Out of all the Milhaud stuff I've heard, I've not really found anything I could complain about. Even his most light-hearted works have a real charm to them, much like other neoclassical works of his fellow countrymen Auric and Poulenc and followers like Belgium's Jean Absil (who amalgamated influences of Bartok with those of Les Six). The music's not revolutionary and it doesn't aim to represent the deepest struggles of mankind's origins or some coming apocalypse, but it is a refreshing reminder of the simple dignity inherent in confident and able musical craftsmanship.
I think that's fairish comment. That said, I do also think that another problem that some people have with Milhaud is the sheer prolixity of his output; "Where does one start?" is a plaint I've heard more than once. My best suggestion is with the songs, quartets and symphonies, although with the best will in the world even I have no small amount of difficulty in figuring out what he wrote so much music; it seems as though it simply fell out of him - an impression I also get with much of the output of the even more prolific Niels Viggo Bentzon (which likewise includes some music well worth getting to know but who one pianist I know nicknames "the Danish bacon factory"). Milhaud strikes me as one who prized French elegance above certain other virtues (although I well realise as I say so that this is the most simplistic of generalisations) and, as such, comes across as a rather larger-scale and at times somewhat more serious-minded Jean Françaix.

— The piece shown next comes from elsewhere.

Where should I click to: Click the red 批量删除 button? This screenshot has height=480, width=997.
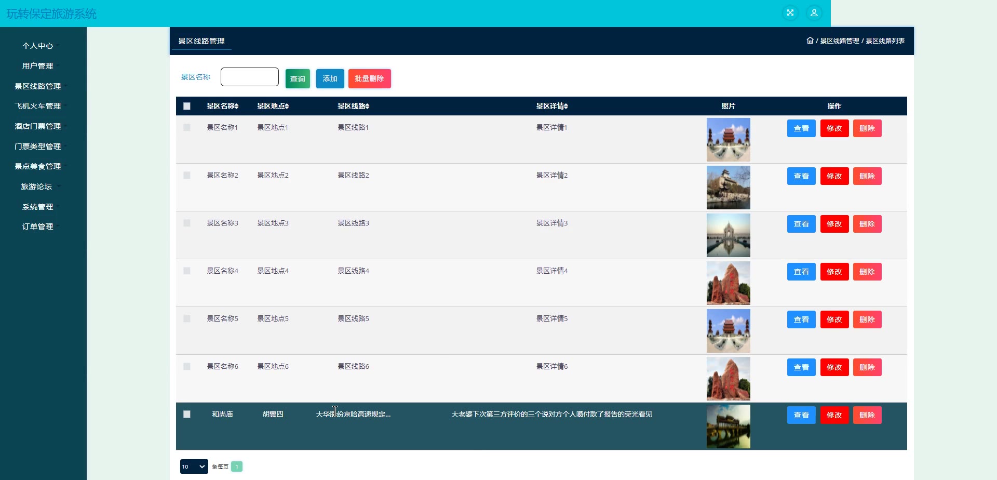pos(369,79)
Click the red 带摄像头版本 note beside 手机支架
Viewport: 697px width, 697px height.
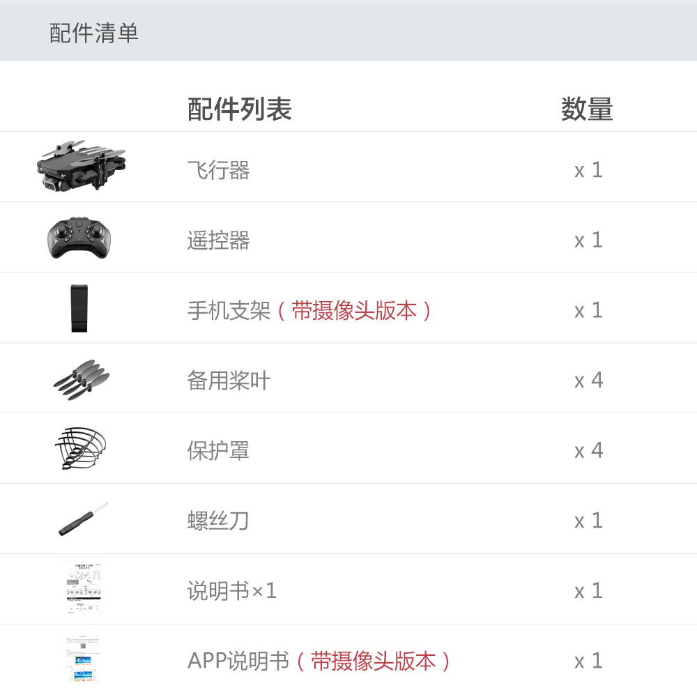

Hello Indutrial,Not wishing to split hairs but Sibelius came from a small, low-key country but oh what magnificent music he produced
Thanks for sharing about Jan van Dijk - I shall look into his music.Cheers!
What do you Mr. Hinton? Is the Sorb archive your full-time job? What's involved with that?
I'm actually somewhat surprised that there is enough interest in Sorabji (he is relatively still extremely obscure) to make a living from such a thing...
Anyway I heard the Quintet on radio 3 some time back (when was that?)...
liked it a lot but couldn't help getting lost in the extremely long final movement... I imagine familiarity is a big help here... I'll have to get the CD sometime!
Apropos the EWH Publishing House in Denmark - I've had it with their nasty staff - they remind me of UE in Austria. Yes, thank you - I know the site you mention - CeBeDeM in Belgium is also a fav of mine.Cheers!